Bantayog ng mga Bayani Foundation launches this digital archive section in its website, with the publication Signs.

Signs was circulated during the final years of the Marcos dictatorship and had a total of 37 issues before it morphed into another form. Other publications circulated at this time were the We Forum, Malaya, Veritas, Mr and Ms, Sic of the Times, and Who, the University of the Philippines’ Philippine Collegian, and the Catholic Church’s Various Reports, Signs of the Times and Ichtys, and the Task Force Detainees of the Philippines’ Update. They were later collectively called the “mosquito press,” because by their small bites they stretched and broke the limits of the regime’s censorship rules. The underground press, to which belonged mostly clandestine national and regional newsletters such as Ang Bayan and Liberation defied Marcos censors from day-one. They provided reliable information about events happening in the country in the midst of the regime’s efforts to ram its rosy propaganda down the people’s throats.

Bantayog acknowledges the courageous efforts of the people and groups behind these publications, who lived through their commitment often at the risk of loss of incomes, security, profitable careers, and worse, imprisonment or even death. They gave life to the people’s struggle for the right to a free press, free speech, and free expression under the brutal dictatorship.

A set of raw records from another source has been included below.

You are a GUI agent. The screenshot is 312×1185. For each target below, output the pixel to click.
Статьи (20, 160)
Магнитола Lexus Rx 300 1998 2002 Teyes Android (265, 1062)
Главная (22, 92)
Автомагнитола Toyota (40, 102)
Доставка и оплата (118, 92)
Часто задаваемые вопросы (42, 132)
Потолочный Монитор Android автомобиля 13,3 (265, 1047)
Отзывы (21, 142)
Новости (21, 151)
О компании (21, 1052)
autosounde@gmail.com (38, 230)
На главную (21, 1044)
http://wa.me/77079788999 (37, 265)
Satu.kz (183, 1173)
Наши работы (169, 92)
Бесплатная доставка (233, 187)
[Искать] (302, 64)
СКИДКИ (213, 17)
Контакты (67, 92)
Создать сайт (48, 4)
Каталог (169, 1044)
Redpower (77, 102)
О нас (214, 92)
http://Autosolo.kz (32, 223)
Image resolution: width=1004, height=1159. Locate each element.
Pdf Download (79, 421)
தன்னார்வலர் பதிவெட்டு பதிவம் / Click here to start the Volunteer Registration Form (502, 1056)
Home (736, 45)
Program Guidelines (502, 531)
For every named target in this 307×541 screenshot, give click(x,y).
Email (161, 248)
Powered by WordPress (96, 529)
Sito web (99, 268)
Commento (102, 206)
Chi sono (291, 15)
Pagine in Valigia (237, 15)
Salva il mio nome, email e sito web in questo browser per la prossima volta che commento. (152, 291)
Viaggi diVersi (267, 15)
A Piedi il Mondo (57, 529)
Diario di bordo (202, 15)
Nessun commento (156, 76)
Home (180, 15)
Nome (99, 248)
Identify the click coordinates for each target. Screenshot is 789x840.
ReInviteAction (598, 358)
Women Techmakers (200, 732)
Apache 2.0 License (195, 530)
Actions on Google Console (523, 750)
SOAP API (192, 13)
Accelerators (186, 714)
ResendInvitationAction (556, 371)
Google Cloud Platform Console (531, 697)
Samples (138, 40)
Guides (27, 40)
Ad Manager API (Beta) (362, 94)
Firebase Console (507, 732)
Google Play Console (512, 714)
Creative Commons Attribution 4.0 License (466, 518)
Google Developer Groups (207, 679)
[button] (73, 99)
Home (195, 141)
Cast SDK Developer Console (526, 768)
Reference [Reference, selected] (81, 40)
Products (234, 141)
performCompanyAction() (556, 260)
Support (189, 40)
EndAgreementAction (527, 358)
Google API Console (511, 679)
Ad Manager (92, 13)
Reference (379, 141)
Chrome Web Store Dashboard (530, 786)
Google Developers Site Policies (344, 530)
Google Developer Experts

Searchable versions of these publications that defied Marcos censorship will soon be available.

Signs is published by Crossroads Publications Inc. the Editorial Board at that time was composed of Bishop Antonino Nepomuceno, OMI, Fr. Benigno Mayo, SJ, Fr. Pedro Arguillas, MSC, Fr. Primo Racimo, Laura Ocampo, Atty. Felicitas Aquino, Dr. Levi Oracion.

Ma. Sophia L. Bodegon was the editor, with Ibarra C. Mateo and Celine Claire B. Reyes as staff writers. Contributing photographer was Alberto Marques, Ma. Ceres P. Doyo was the chief of correspondents, Nes Jacinto on production, Ram Flores for editorial assistant, and Edgardo del Val was the business manager.